[Opening TEXT PASSAGE section]
Bearish Forecast For M&A Business and Hiring
The drying up of liquidity for leveraged buyouts spells layoffs throughout Wall Street, private equity, and even management consulting, warns one prominent columnist.
"Wide swaths of Wall Street, and many of the industries that serve it, are in for some serious collateral damage," writes the New York Times' Andrew Ross Sorkin. "Forget about cutting the size of bonuses: let's start really thinking about the possibility of slashing jobs."
Sorkin is the Times' chief M&A reporter and editor of the paper's DealBook blog.
Private equity deal-making collapsed in August. Just $4.2 billion of PE-related deals were announced in the U.S. last month, a 68 percent drop from the same month last year, according to Thomson Financial. PE firms figured in only seven percent of overall U.S. deal volume for August, compared with 47 percent as recently as May. August was the slowest month for PE activity since January 2004.
"That activity is not likely to resume with any significance soon. And when it does, it will be at a fraction of its recent peak," DealBook predicts.
To be sure, other types of M&A, such as strategic acquisitions by companies, continue. And there are those who believe that risky lending will bounce back, which would help revive the private equity bid. One hopeful sign: About $6.5 billion of corporate collateralized loan obligations (CLOs) were issued last month, nearly doubling July's depressed figure of $3.3 billion.
[Closing TEXT PASSAGE section]
[Opening RECORDED DATA section]
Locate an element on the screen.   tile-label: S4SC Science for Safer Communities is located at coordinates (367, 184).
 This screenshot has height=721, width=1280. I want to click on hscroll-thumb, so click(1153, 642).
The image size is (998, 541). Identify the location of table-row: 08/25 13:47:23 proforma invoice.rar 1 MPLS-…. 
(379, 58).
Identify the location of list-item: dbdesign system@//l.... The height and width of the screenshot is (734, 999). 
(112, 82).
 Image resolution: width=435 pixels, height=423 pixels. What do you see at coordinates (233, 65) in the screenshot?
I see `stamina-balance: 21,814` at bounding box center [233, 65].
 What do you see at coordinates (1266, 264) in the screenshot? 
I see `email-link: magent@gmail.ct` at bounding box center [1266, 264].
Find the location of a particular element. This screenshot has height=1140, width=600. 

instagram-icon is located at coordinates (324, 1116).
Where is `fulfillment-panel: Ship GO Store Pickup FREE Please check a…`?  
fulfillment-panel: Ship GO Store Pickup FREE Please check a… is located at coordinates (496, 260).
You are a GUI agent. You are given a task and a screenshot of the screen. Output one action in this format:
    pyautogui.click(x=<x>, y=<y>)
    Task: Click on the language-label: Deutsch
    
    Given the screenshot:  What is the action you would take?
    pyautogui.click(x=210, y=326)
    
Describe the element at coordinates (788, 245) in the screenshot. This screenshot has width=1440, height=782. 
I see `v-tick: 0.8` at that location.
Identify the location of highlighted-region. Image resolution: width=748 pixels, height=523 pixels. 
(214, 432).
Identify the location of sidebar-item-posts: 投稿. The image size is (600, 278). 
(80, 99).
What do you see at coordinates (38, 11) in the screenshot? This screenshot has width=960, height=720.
[Closing RECORDED DATA section]
EXERCISE SET.
- A) Repeat the part of the M&A article starting with "Sorkin is the" and going on through "since January 2004.", word for word.
- B) In one to three sentences, explain what the M&A article says will lead to layoffs on Wall Street, in private equity, and in management consulting.

PER-TASK OUTPUTS.
- A)
Sorkin is the Times' chief M&A reporter and editor of the paper's DealBook blog.
Private equity deal-making collapsed in August. Just $4.2 billion of PE-related deals were announced in the U.S. last month, a 68 percent drop from the same month last year, according to Thomson Financial. PE firms figured in only seven percent of overall U.S. deal volume for August, compared with 47 percent as recently as May. August was the slowest month for PE activity since January 2004.

- B) The drying up of liquidity for leveraged buyouts will lead to those layoffs. Private equity deal-making collapsed in August, and the columnist warns that wide swaths of Wall Street and the industries that serve it face serious collateral damage, including possible job cuts.